◆ PROBLEM DESCRIPTION ◆
Repeat the items below exactly, starting from the line that contains "Locate an element" and continuing through the end of the items, including both ends. Leave the pictures out of your answer.

◆ DATASET ◆
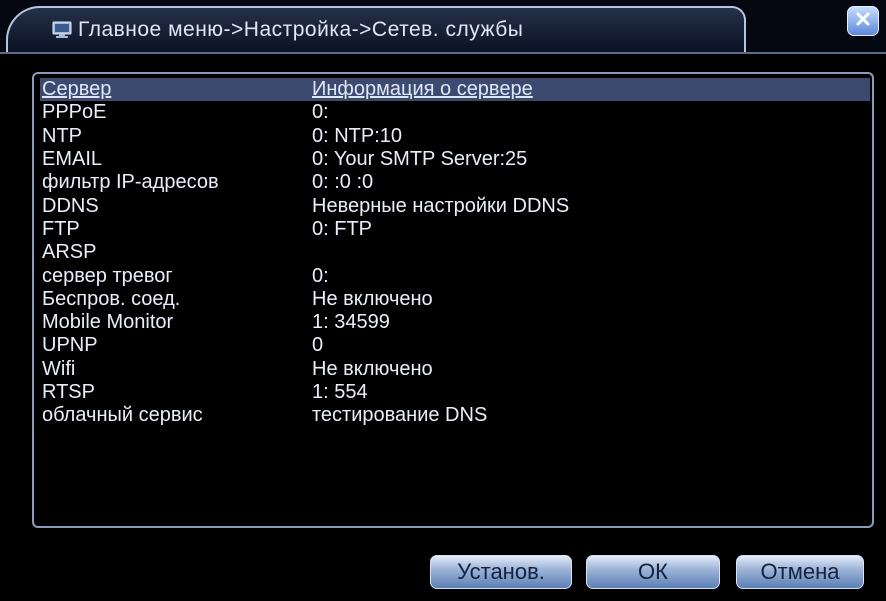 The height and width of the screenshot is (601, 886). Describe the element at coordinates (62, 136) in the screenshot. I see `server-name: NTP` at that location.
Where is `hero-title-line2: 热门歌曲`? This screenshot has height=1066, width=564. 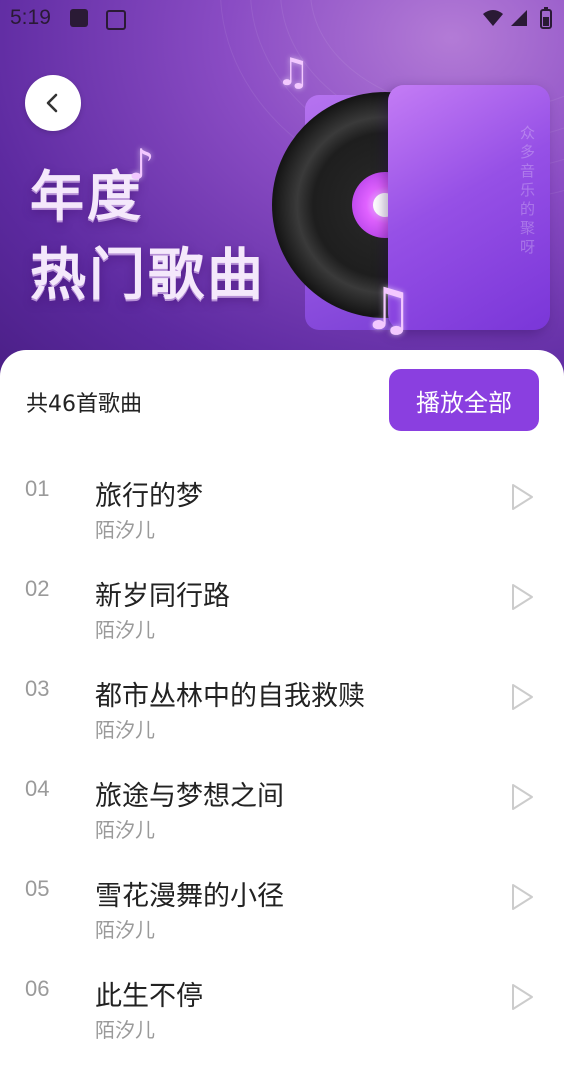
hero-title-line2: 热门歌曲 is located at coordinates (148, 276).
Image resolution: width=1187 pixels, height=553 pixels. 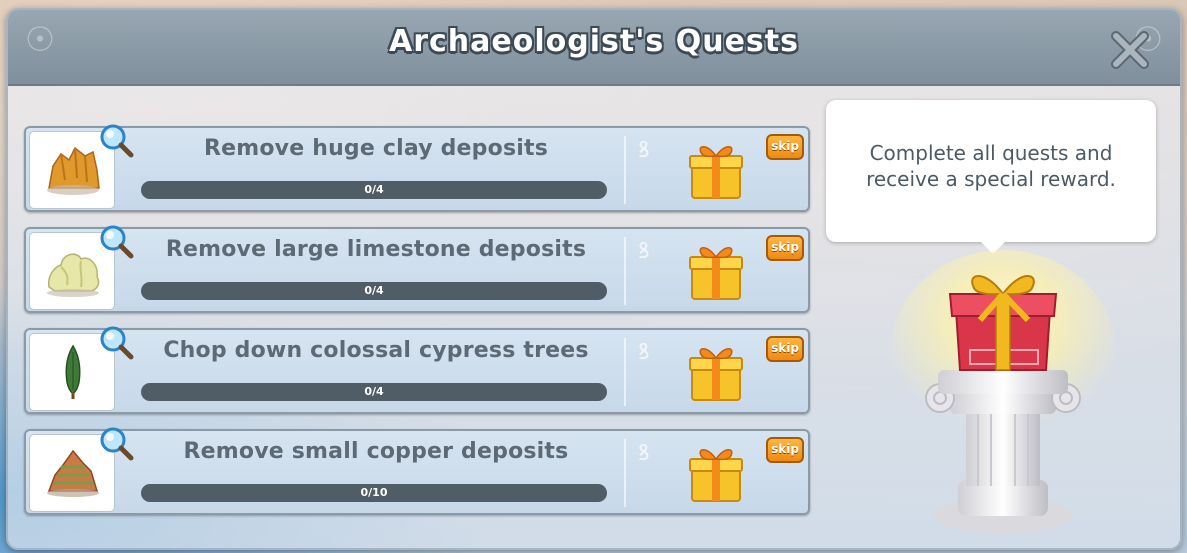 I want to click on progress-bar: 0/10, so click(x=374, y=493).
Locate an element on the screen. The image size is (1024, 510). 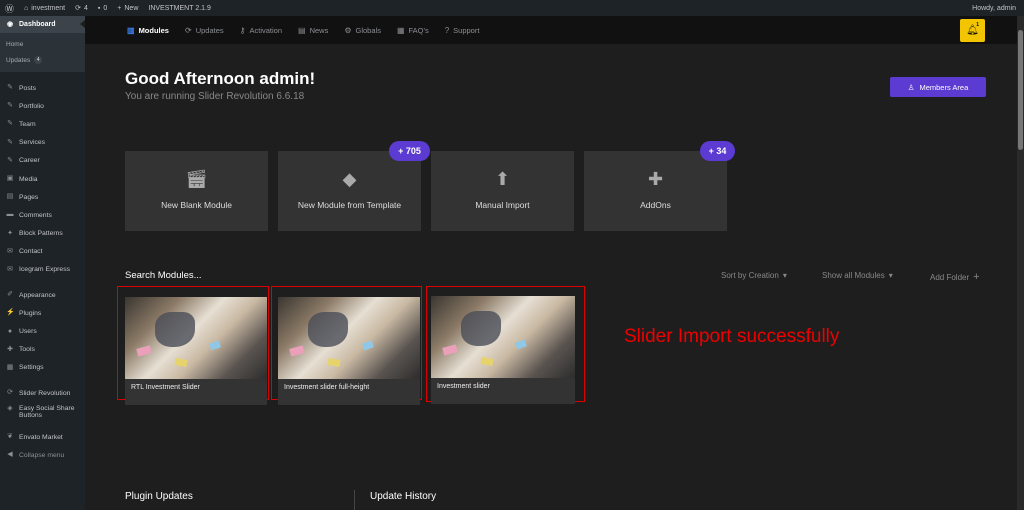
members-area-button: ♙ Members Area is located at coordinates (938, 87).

◆ RESPONSE BOX ◆
Locate an element on the screen. The image size is (1024, 510). 
members-area-button: ♙ Members Area is located at coordinates (938, 87).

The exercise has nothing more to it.